─── MATERIAL FOR THIS EXERCISE ───

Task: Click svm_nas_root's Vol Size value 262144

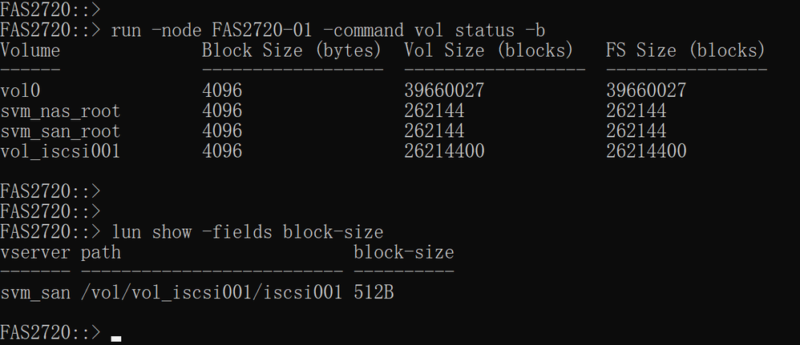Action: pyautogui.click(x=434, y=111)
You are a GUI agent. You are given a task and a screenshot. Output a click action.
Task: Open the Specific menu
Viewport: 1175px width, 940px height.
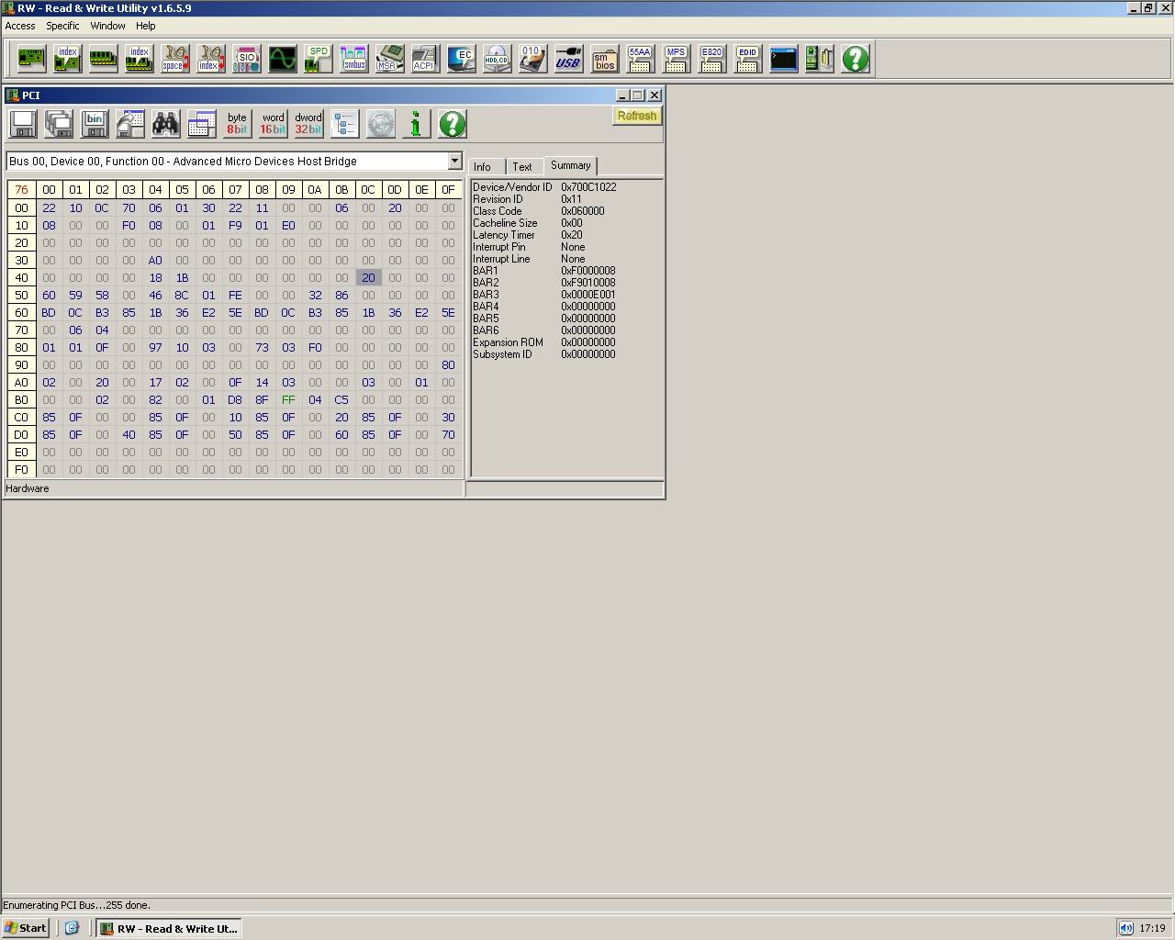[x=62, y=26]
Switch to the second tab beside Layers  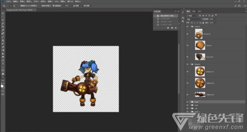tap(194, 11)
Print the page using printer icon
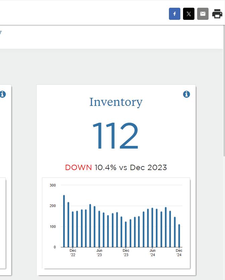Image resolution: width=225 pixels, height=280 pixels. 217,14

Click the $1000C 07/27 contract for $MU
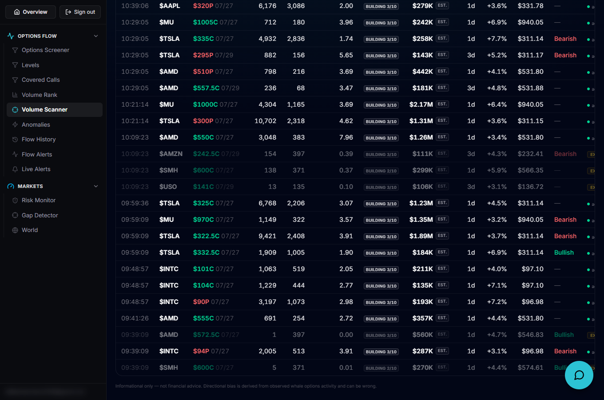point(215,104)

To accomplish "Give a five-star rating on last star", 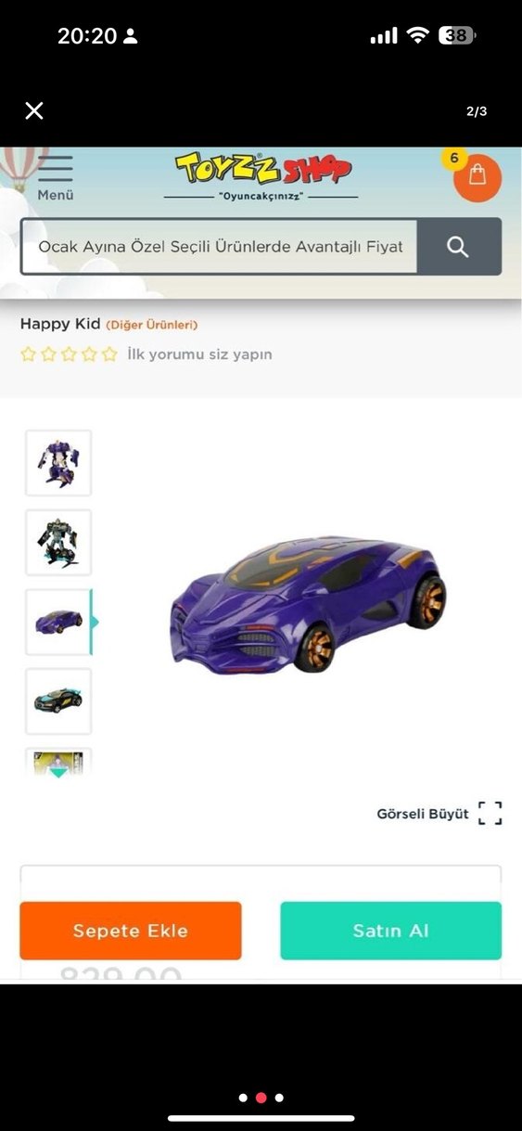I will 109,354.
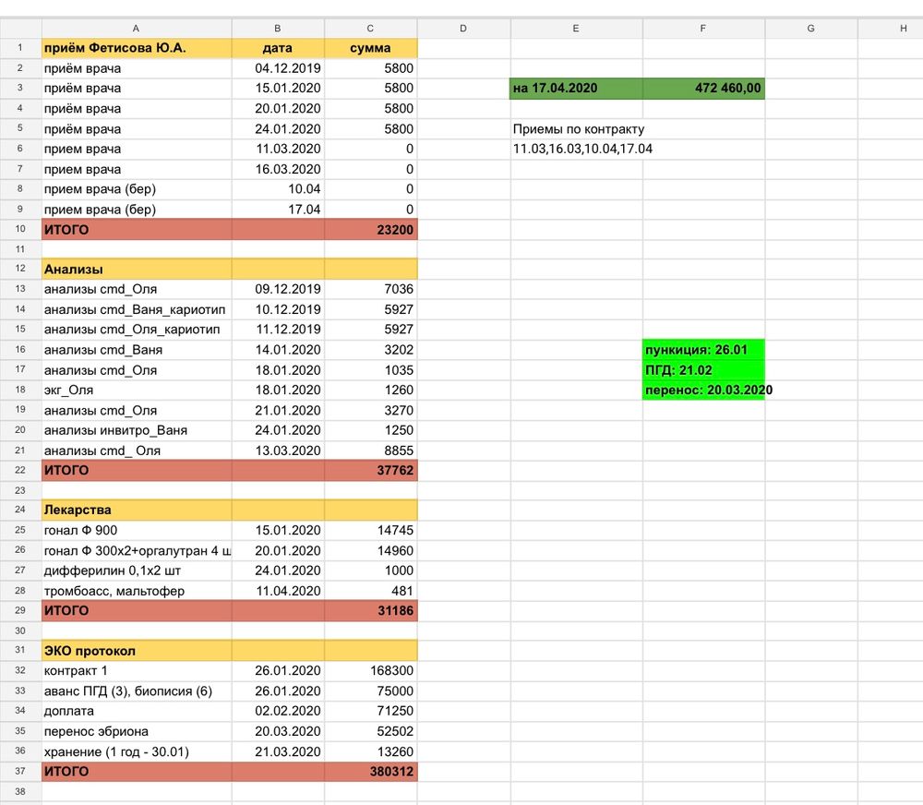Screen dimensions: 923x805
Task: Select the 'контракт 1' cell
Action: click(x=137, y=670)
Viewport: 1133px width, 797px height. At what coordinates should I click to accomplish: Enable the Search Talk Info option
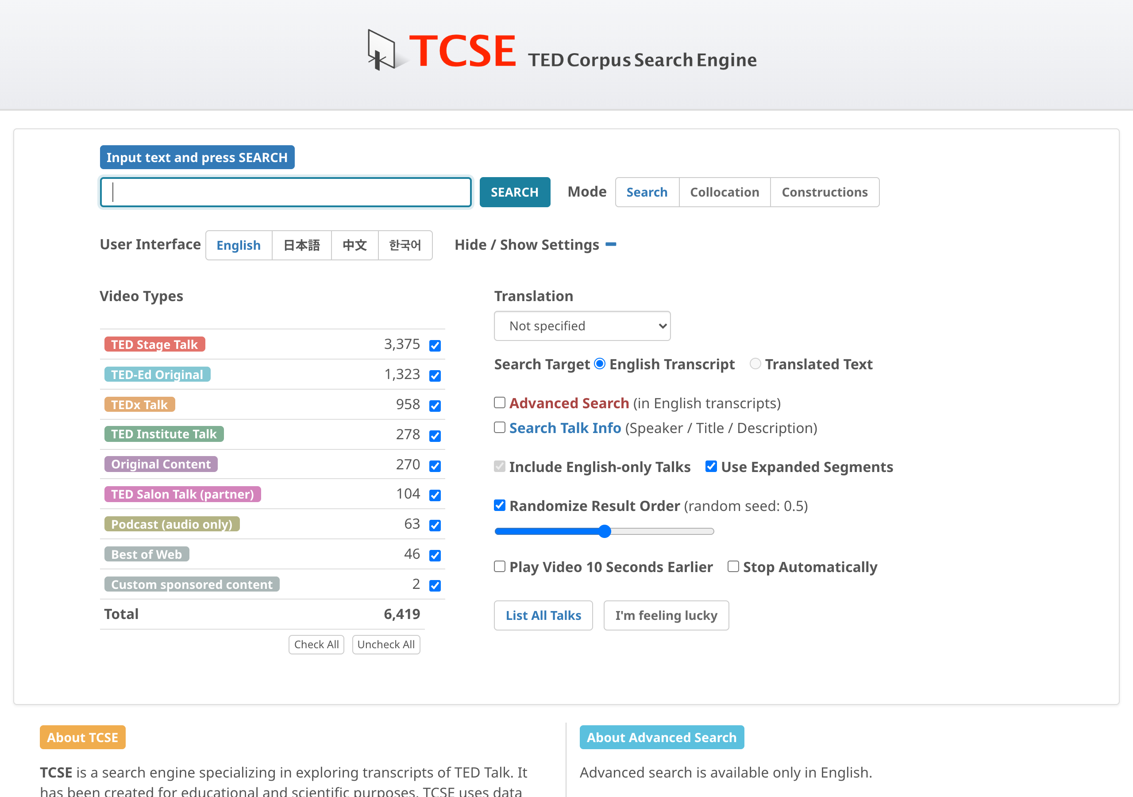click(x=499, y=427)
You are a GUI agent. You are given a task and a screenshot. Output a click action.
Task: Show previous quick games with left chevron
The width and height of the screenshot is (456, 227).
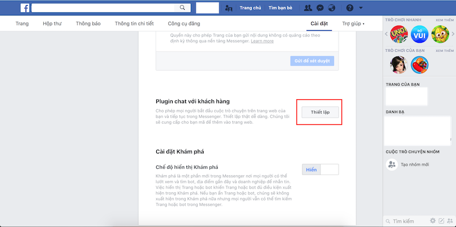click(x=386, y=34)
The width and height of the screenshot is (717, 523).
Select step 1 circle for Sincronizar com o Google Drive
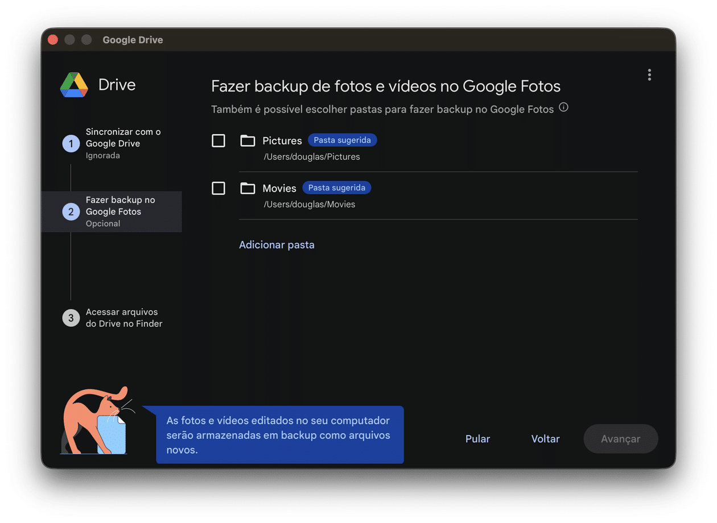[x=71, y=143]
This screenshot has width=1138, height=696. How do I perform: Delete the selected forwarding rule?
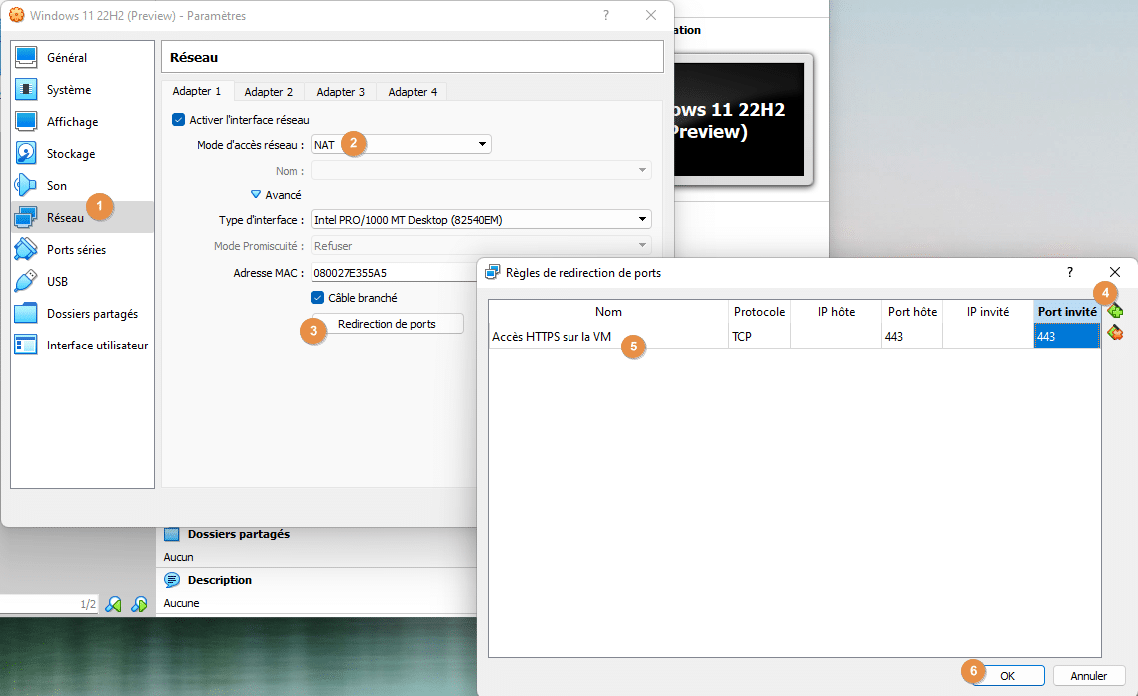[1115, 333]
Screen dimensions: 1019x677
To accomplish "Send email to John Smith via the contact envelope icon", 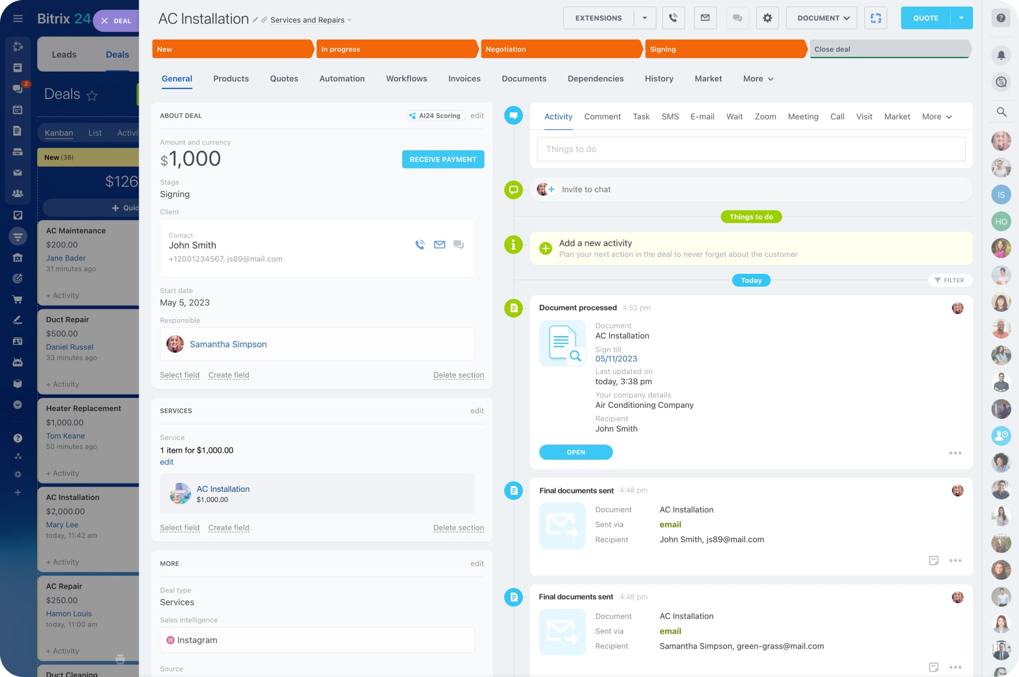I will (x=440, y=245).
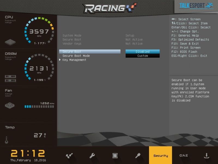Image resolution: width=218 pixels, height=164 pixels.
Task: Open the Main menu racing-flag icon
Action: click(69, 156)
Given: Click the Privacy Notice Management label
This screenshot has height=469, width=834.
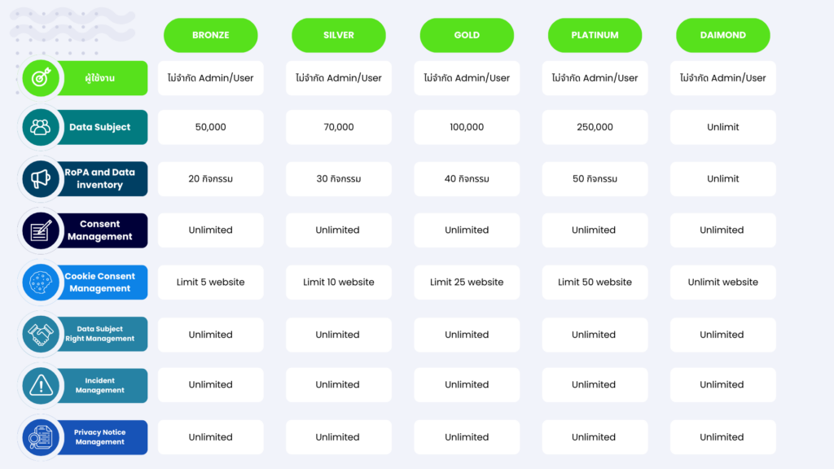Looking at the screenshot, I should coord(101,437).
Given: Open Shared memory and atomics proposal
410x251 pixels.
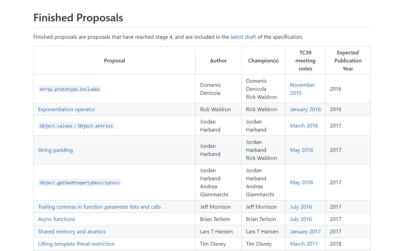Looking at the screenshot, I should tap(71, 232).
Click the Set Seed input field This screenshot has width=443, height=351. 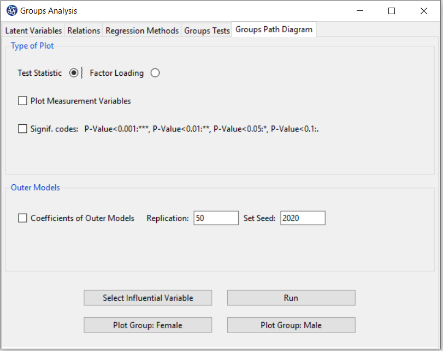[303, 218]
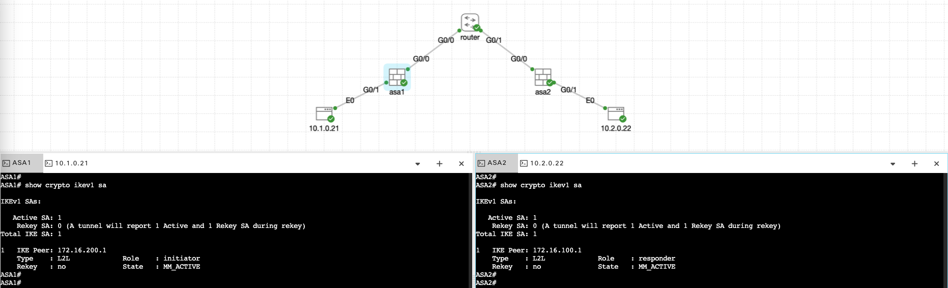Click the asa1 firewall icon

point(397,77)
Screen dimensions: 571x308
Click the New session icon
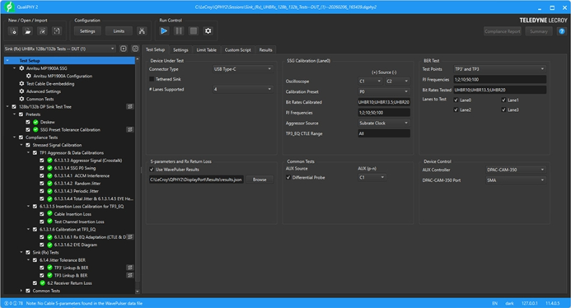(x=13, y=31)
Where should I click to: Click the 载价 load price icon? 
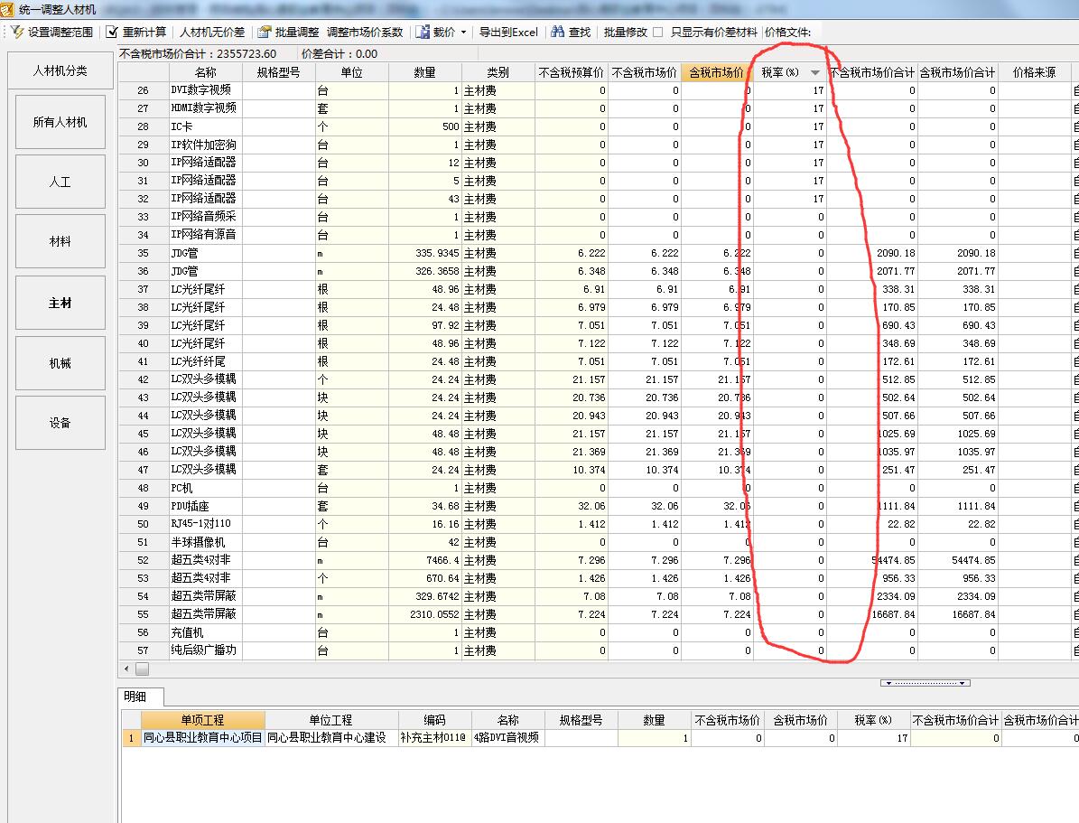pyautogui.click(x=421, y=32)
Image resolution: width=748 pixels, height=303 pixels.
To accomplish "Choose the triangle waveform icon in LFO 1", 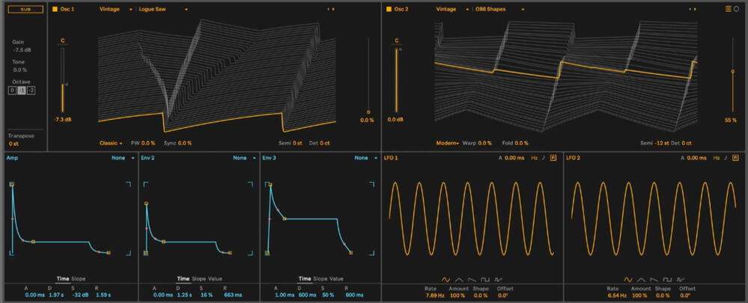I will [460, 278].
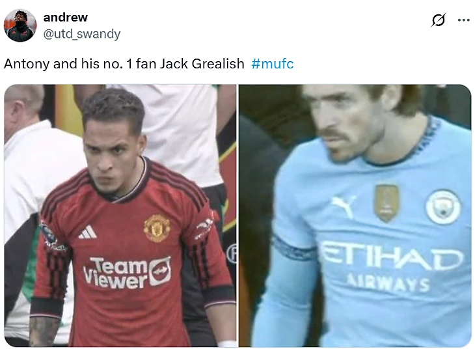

───

> _WORK INSTRUCTION_
While skipping the pictures, transcribe the data above from the line showing "Viewport: 1133px width, 797px" through the line showing "Screen dimensions: 1019x677", exactly and with both ends.

> _RESPONSE TO THIS EXERCISE_
Viewport: 1133px width, 797px height. At what coordinates should I click to accomplish: Enable the Search Talk Info option
click(x=499, y=427)
You are a GUI agent. You are given a task and a screenshot. Output a click action.
Task: Show previous quick games with left chevron
The width and height of the screenshot is (456, 227).
click(x=386, y=34)
The width and height of the screenshot is (717, 523).
Select step 1 circle for Sincronizar com o Google Drive
[x=71, y=143]
This screenshot has width=1138, height=696. How do I perform: Delete the selected forwarding rule?
[1115, 333]
Screen dimensions: 1019x677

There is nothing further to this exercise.